Your current RAG implementation uses several models at different stages of the pipeline. Here's a breakdown of what you're using and some improved alternatives you could try:

## 1. Embedding Model
**Current**: `OllamaEmbeddings(model="nomic-embed-text:latest")`

**Improved Alternatives**:
- **BGE Embeddings**: `from langchain_community.embeddings import HuggingFaceEmbeddings; embeddings = HuggingFaceEmbeddings(model_name="BAAI/bge-large-en-v1.5")`
- **E5 Embeddings**: `HuggingFaceEmbeddings(model_name="intfloat/e5-large-v2")`
- **Instructor Embeddings**: `from langchain_community.embeddings import HuggingFaceInstructEmbeddings; embeddings = HuggingFaceInstructEmbeddings(model_name="hkunlp/instructor-xl")`

## 2. Vector Database
**Current**: `faiss.IndexFlatL2`

**Improved Alternatives**:
- **FAISS with HNSW**: `index = faiss.IndexHNSWFlat(dimension, M=16)`
- **Chroma DB**: `from langchain_community.vectorstores import Chroma; db = Chroma.from_documents(documents, embeddings)`
- **Qdrant**: `from langchain_community.vectorstores import Qdrant; db = Qdrant.from_documents(documents, embeddings)`

## 3. Language Model (LLM)

[Data excerpts]:
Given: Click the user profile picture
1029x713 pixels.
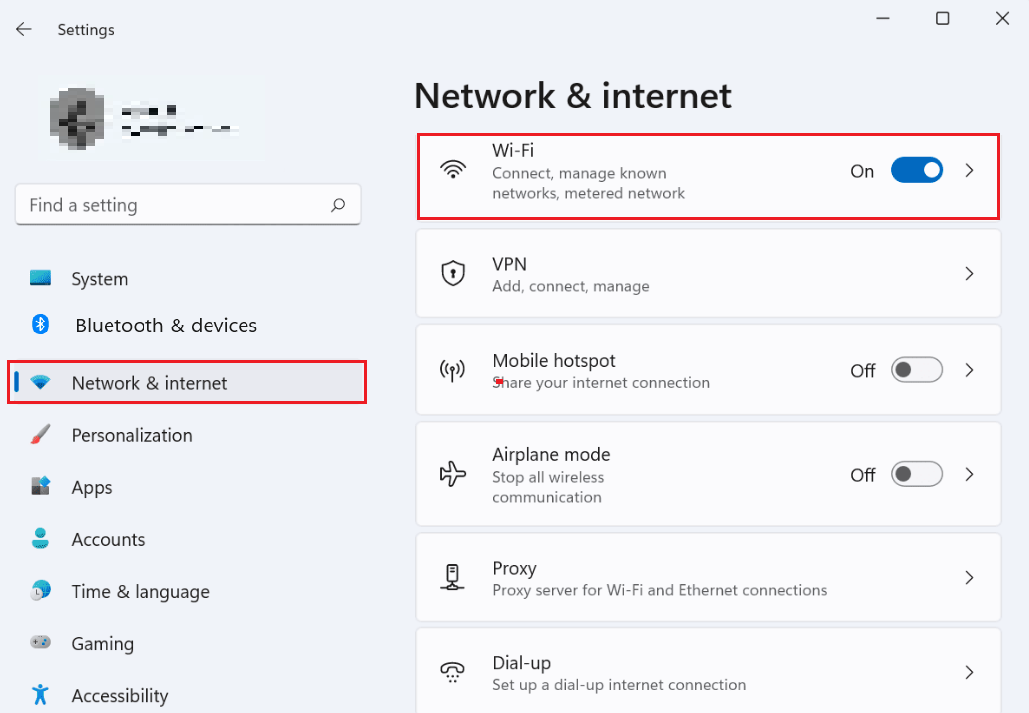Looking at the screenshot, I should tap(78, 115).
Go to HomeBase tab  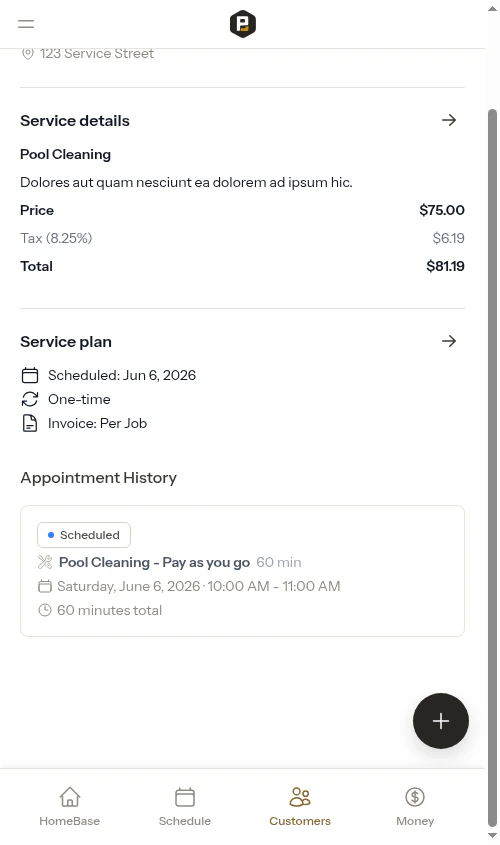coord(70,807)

---

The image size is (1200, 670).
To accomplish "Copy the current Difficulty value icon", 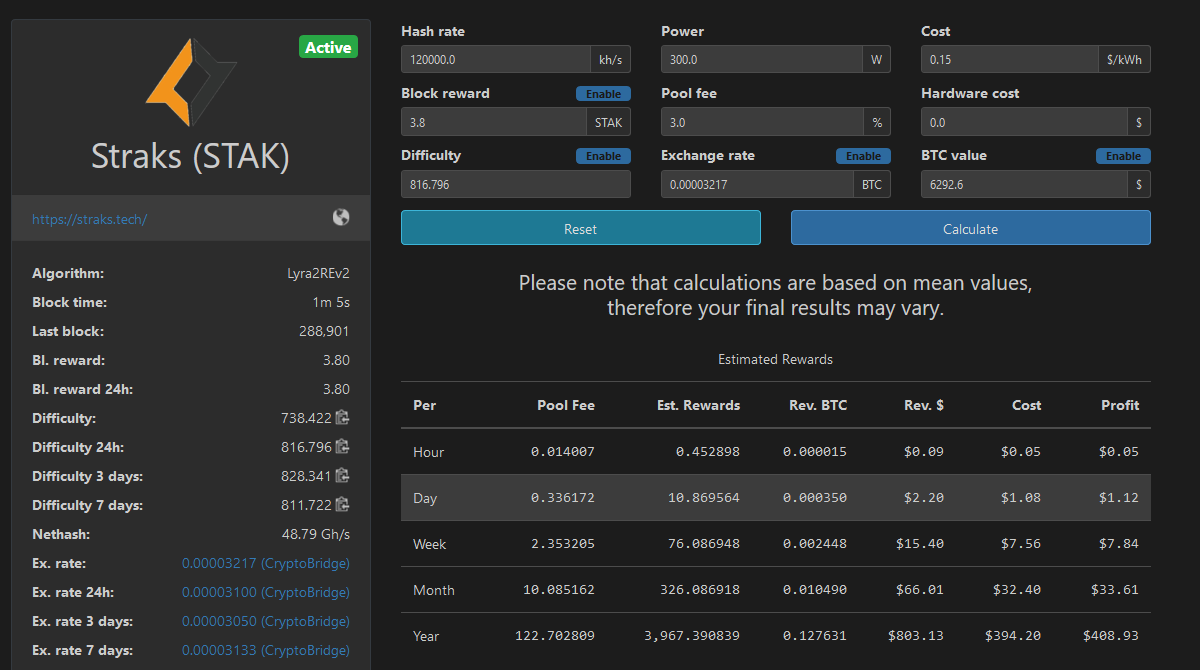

--

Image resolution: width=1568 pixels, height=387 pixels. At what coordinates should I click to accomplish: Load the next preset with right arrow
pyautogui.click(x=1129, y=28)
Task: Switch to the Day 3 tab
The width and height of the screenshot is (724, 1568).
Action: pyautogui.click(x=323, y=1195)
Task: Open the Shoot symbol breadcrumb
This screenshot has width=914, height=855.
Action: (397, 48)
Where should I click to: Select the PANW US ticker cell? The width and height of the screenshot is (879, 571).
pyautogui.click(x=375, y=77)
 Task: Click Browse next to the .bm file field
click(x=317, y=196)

[Activities]:
A - Shorten the paragraph of the RAG model breakdown that begins "Your current RAG implementation" to a single sentence that keeps its main facts.
B - Write the next part of the RAG model breakdown, starting after its final heading, "3. Language Model (LLM)".

[Responses to the exercise]:
A - The RAG pipeline uses several models at different stages, and what follows breaks down each one along with improved alternatives to try.

B -
**Current**: `Ollama(model="llama3")`

**Improved Alternatives**:
- **Llama 2 70B**: `Ollama(model="llama2:70b")` - Better performance across all metrics compared to smaller Llama models [source](https://huggingface.co/meta-llama/Llama-2-7b-hf)
- **Mistral 7B**: `Ollama(model="mistral")` - Outperforms Llama2-13B on all metrics despite being smaller [source](https://www.e2enetworks.com/blog/mistral-7b-vs-llama2-which-performs-better-and-why)
- **Mixtral 8x7B**: `Ollama(model="mixtral")`
- **Llama 3 8B/70B**: `Ollama(model="llama3:8b")` or `Ollama(model="llama3:70b")`

## Performance Considerations

According to the search results, Llama 2 70B significantly outperforms the 7B variant across all benchmarks:
- **MMLU**: 68.9% vs 45.3%
- **BBH**: 51.2% vs 32.6%
- **TruthfulQA**: 50.18% vs 33.29%

Mistral 7B is particularly noteworthy as it outperforms Llama2-13B on all metrics while being smaller, which means:
- Faster inference
- Lower memory requirements
- Better throughput

For your MMA chatbot, using Mistral 7B could provide a good balance of performance and efficiency, especially if you're running these models locally.